According to the Washington City Paper, less than 2% of crab meat in this region is actually from Maryland. Given the ferocious demand for blue crabs and crab cakes around here, it makes sense: The local stocks have nowhere near the capability to keep up. The ruse is certainly misleading, but it’s not illegal. To help consumers find local crab, the state fisheries launched a voluntary program called True Blue to promote those restaurants and retailers that actually use it. The number of businesses in D.C. is shockingly small, though not necessarily complete.
Where: Our crab cake sandwich is from the ever-popular Market Lunch stand at Eastern Market (202-547-8444; 225 7th St.
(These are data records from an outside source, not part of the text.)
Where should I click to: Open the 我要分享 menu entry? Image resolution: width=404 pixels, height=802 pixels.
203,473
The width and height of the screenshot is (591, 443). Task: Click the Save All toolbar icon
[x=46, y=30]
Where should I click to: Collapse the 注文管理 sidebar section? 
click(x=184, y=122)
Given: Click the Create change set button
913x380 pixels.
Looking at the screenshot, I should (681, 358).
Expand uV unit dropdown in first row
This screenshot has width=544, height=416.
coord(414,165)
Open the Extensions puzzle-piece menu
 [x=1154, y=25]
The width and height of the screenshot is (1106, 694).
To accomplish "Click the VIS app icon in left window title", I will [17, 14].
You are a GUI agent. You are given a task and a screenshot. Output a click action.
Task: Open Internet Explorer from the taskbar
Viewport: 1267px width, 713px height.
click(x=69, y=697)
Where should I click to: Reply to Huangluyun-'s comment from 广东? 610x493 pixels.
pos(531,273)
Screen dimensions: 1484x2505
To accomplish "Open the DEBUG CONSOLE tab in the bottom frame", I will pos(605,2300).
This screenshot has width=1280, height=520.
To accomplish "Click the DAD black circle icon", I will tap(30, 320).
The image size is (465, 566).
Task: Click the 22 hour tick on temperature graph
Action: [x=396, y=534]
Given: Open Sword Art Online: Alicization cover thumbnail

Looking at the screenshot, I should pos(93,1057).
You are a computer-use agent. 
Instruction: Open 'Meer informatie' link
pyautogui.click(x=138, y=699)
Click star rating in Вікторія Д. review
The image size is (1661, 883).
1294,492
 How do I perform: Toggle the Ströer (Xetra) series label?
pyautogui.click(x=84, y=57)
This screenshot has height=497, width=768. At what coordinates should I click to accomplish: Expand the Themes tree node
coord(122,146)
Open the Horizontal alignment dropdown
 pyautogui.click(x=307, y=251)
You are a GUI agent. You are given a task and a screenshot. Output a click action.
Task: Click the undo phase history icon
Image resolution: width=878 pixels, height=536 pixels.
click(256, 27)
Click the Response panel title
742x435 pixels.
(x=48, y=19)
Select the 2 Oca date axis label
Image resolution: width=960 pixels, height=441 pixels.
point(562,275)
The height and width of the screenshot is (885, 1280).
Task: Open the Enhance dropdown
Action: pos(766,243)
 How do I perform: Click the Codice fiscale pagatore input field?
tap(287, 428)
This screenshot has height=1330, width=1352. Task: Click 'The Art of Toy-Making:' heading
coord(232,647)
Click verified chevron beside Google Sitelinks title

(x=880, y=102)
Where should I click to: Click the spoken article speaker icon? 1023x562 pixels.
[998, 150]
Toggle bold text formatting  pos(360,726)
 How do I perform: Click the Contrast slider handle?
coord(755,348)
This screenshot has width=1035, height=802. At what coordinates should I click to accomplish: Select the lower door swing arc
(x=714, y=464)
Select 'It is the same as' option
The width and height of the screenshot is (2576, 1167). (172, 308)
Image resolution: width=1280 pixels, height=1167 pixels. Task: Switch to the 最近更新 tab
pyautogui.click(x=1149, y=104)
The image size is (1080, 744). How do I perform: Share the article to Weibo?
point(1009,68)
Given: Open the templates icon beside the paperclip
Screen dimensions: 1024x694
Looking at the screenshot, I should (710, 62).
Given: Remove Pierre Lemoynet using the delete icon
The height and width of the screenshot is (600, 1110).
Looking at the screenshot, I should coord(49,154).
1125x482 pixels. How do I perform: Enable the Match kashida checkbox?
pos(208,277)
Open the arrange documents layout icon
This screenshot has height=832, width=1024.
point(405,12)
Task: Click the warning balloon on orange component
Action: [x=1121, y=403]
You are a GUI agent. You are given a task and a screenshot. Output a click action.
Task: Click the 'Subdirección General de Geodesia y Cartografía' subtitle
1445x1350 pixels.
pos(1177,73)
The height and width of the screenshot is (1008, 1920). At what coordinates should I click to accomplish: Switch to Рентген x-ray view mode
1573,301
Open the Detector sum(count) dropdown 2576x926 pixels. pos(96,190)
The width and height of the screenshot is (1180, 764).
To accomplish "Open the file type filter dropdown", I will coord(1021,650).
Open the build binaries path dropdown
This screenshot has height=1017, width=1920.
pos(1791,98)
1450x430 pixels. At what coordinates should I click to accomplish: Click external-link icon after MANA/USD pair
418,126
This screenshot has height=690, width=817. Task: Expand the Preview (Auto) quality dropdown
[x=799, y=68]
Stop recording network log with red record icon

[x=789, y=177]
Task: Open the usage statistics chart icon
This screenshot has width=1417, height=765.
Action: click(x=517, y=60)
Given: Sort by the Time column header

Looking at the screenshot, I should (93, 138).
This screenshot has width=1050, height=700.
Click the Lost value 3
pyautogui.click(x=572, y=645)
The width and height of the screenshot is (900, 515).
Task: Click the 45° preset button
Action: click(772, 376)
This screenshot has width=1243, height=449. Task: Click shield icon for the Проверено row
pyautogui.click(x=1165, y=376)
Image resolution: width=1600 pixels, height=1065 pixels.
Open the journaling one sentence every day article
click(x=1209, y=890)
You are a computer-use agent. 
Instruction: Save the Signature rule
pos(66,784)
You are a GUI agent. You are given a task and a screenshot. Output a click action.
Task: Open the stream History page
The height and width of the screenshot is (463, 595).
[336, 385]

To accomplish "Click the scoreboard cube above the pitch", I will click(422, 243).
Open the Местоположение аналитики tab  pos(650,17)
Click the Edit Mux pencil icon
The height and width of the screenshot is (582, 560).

SE, map), a D.C. icon since 1978, where daily lines snake around the long counter inside that provides seating (you can bring your food to the picnic tables outside, too).
When: Tues-Fri, 7:30-2:30 (breakfast till 11); Sat, 8am-3pm (breakfast till 1:30pm); Sun, 9am-3pm (breakfast till 1:30pm). Go early, as there is always a line and these babies do sell out! Note: Market Lunch is cash only.
Order: The crab cake sandwich ($13.95) is a perfect example of the genre—the crispy exterior and pure crab taste of the crab cake, made with jumbo lump blue-crab meat and very little filler, gently encased in a soft white roll with non-distracting lettuce, tomato, and cole slaw—but you’ll want more crab cake than that. (We sure did.) Get an extra crab cake on the side, go for a platter, or consider the crab cake Benedict if it’s breakfast time (weekends only). In the non-crab breakfast department, you’d do well to also try the famous “blue bucks” pancakes here—fluffy, moist, incredibly delicious blueberry buckwheat pancakes, served with butter and real maple syrup (when requested).
Alternatively: At our other favorite markets in D.C., we loved the crab cake at Chris’ Marketplace (301-565-1681; 1500 20th St. NW, map)—spotted at the Sundays-only FreshFarm Dupont Circle Market—and have heard good things about the specimen at the fabulous Rappahannock Oyster Bar (multiple locations including 1309 5th St. NE, map) inside Union Market, where we regret eating only the (delicious) local oysters. (Bonus: Chris’ Marketplace usually offers a few gluten-free versions, too.) Beyond that, and still in D.C. proper, you might try the celebrated crab cakes at BlackSalt Fish Market & Restaurant (4883 MacArthur Blvd., map), which emphasizes sustainability in seafood, and/or Johnny’s Half Shell (400 N. Capitol St. NW, map), on Capitol Hill.